Roy looked up at him. He looked sick, to be honest, and Ed was reconsidering his ultimatum. The man’s black eyes were so raw and open. For just a moment, there was the realization that his lover was human. These moments were much to far and few between.


“Oh, sorry, Ed, did I bother you?” And with that, the raw emotion vanished and the mask returned.


Ed shook his head. “You okay, Roy?” he asked, taking a step toward the other man.


“I’m fine,” Roy answered so reflexively it was painfully obvious it was an automatic answer. “You can head to bed. I’ll be up shortly.”


Hearing the word “shortly,” Ed flinched, but he managed to keep his composure. Roy hadn’t made a genuine short joke in a long time. The blond crossed his arms over his chest. “Roy…”


“I said I’d be up. I won’t be down long. I have to be up early tomorrow.”

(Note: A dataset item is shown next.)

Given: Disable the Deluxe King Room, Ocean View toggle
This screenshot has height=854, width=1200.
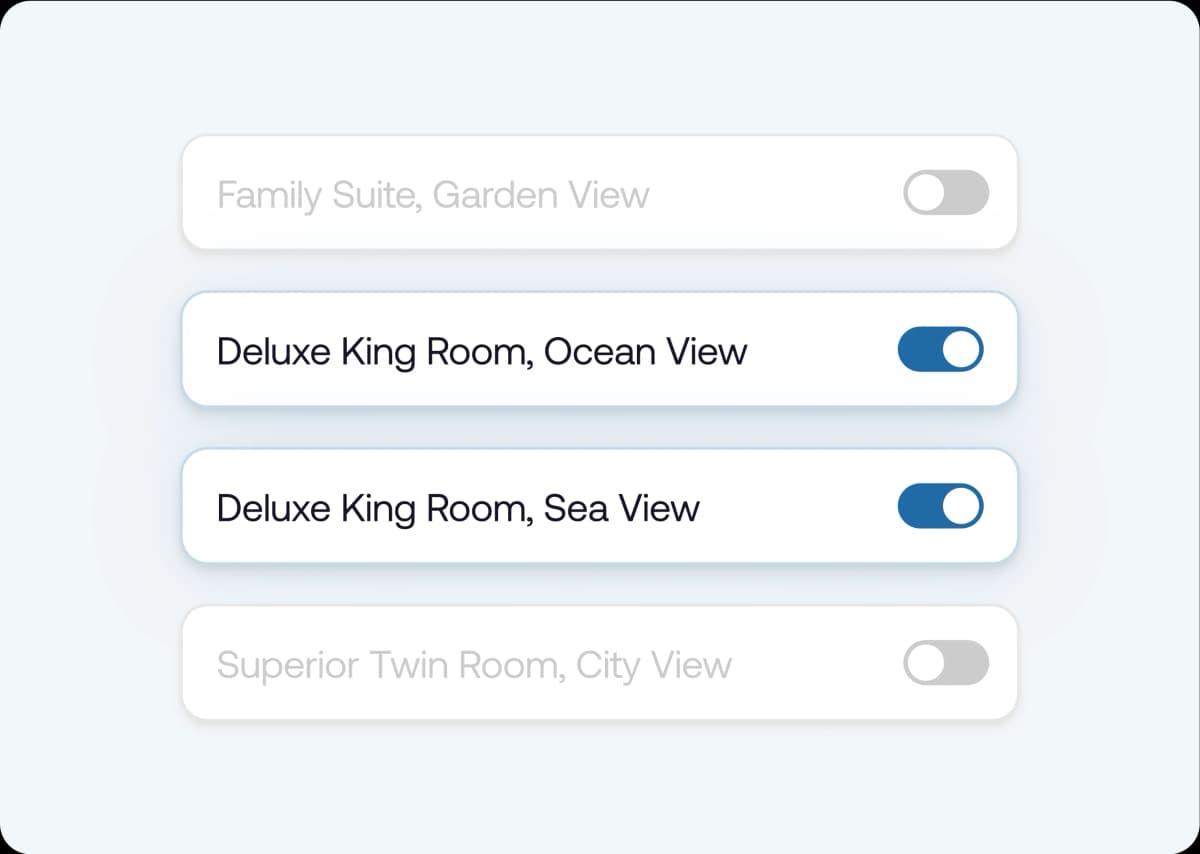Looking at the screenshot, I should click(940, 350).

“Right.” Ed looked to the floor. “For your train ride to that place you just won’t tell me about.”


“Ed, don’t start.” The tone was irritated, but most of all, it was tired.


“Then just tell me.” Ed’s gold eyes looked up to the older man’s face. “It can end in five seconds. Just talk.”


“I can’t, Ed.”


“I want to go with you to wherever it is you’re going, Roy. I want to help you if I can.” Roy had been a constant over this last year, and Ed feared he’d lost his relationship with Al. It was why he was clinging with nails and teeth to this one.


“Ed, I just can’t.”


Ed nodded and started to walk away, but then took a shuddering breath before turning his head over his shoulder. “Roy, if you can’t at least tell me where you are going tomorrow, let alone take me with you, then I want you to expect me gone when you come back.” He turned back to stare ahead of him, waiting for some response from the man behind him. When none came, Ed fought back another shuddered breath and walked away.


He didn't even look to see if Roy had followed.